The options we passed to parallel are:

--joblog: Where job log information will be put for each run command. This is very useful to see that all jobs finished successfully or not. More on this in my other tutorial.
-j 5 (or --jobs 5): The number of commands to run at the same time.

If you plan on running GNU Parallel on a server with many CPUs you should note that it will likely be more efficient to run fewer jobs if they are spending most of their time on input/output operations (i.e. I/O bound).

Piping a list of input files

Note that at the end of the parallel command we used the ::: syntax to indicate the input files. You can also pipe (|) input files to parallel rather than using the ::: syntax. If you're not familiar with piping in Linux then you should look up an online tutorial like this one. Piping input files can be a little easier to understand due to the simpler syntax.
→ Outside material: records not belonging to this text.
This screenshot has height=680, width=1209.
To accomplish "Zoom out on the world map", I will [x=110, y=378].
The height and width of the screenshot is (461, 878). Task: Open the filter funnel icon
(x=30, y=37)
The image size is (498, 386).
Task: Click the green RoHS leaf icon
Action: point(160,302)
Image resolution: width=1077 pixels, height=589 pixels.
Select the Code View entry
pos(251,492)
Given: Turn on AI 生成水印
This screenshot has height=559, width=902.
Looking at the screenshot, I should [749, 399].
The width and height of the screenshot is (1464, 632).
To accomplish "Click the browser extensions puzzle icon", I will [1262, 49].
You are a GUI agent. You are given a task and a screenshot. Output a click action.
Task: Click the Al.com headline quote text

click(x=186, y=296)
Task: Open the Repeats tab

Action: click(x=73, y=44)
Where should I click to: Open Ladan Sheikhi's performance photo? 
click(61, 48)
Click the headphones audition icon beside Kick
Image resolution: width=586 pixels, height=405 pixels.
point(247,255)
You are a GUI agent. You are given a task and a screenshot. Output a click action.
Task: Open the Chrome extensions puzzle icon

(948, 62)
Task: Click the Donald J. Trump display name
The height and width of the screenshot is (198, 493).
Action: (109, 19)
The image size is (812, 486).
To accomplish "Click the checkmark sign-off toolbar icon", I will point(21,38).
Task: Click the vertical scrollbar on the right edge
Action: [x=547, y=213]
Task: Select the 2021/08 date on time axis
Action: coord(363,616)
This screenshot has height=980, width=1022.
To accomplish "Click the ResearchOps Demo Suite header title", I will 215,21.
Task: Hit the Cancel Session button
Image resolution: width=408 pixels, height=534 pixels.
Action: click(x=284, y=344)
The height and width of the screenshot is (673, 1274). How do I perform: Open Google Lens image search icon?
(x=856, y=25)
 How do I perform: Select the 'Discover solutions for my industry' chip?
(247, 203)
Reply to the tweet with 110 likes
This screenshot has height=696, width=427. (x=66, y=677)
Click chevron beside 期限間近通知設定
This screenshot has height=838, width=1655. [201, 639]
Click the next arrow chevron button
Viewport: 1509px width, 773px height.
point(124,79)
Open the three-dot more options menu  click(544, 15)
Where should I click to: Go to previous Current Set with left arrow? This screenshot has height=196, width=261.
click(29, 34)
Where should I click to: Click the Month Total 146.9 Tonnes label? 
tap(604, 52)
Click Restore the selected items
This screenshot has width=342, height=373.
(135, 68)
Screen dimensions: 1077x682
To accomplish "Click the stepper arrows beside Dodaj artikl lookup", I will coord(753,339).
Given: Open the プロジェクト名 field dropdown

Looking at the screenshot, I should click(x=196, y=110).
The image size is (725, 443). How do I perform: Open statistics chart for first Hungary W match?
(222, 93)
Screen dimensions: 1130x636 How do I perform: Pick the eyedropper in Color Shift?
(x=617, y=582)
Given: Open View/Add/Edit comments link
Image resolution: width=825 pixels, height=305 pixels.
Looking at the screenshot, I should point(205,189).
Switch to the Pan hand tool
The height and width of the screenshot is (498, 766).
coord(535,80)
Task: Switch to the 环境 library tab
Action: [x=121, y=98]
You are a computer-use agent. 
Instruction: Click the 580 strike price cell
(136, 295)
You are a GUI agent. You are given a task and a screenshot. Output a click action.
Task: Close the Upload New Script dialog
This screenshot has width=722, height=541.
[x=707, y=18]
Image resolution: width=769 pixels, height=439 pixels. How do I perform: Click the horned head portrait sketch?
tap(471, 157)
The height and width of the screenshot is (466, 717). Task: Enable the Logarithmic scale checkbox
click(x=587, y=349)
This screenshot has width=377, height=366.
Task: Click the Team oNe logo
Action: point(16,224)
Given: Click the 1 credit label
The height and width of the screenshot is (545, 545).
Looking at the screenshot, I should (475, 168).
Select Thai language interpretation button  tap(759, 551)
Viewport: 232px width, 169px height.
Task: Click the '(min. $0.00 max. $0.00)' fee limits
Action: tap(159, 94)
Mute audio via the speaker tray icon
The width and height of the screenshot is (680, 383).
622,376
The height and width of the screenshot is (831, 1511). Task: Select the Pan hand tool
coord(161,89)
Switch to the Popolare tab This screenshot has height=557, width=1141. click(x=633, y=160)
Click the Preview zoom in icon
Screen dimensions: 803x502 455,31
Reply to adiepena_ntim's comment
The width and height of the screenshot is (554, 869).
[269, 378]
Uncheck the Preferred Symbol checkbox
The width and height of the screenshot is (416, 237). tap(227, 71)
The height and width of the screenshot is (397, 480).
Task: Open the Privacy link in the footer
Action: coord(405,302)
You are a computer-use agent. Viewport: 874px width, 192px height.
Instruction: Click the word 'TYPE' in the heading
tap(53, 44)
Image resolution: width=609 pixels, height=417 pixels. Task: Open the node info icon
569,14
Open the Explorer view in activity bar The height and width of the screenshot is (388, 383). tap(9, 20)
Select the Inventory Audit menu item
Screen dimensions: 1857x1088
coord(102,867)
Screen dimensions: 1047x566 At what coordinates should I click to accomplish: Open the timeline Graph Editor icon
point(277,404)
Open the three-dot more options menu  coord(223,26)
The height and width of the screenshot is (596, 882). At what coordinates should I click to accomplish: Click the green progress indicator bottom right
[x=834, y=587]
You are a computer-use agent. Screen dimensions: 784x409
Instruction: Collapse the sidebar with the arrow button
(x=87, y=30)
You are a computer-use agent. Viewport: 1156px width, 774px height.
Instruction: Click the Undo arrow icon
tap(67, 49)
This parallel command runs the same jobs as the earlier example:

mkdir blastp_outfiles2

ls starting_fastas/ecoli_query_seqs/*.fasta | parallel --joblog blastp_cmds2.log -j 5 \
  'blastp -db staph_blast_db -query {} -out blastp_outfiles2/{/.}.out \
  -evalue 0.0001 -word_size 7 -outfmt "6 std stitle" \
  -max_target_seqs 10 -num_threads 1'

Piping commands from a file

You can also pipe lines of a file to parallel. As an example I will use a simple bash loop to write the commands we ran above to a file and then input these commands line-by-line to parallel. For this example writing a bash loop is much more complicated than just running the commands using either of the methods shown above, but I'll show it anyway since it could be useful in other contexts.

Make a new output folder:

mkdir blastp_outfiles3

Bash loop to produce the commands:

for f in starting_fastas/ecoli_query_seqs/*.fasta
do
  out=$(basename ${f/.fasta/.out})
  echo "blastp -db staph_blast_db -query $f -out blastp_outfiles3/$out -evalue 0.0001 -word_size 7 -outfmt \"6 std stitle\" -max_target_seqs 10 -num_threads 1" >> blastp_cmds3.txt
done

Cat the file of commands and pipe to parallel:

cat blastp_cmds3.txt | parallel --joblog blastp_cmds3.log -j 5 '{}'

In this case since the whole command is being input we can just refer to the input itself with {}.

Take a look at the log files - the columns Exitval and Signal are important for checking whether jobs completed correctly. The next tutorial focuses on this third approach for running batches of commands with GNU parallel and then parsing the logfile.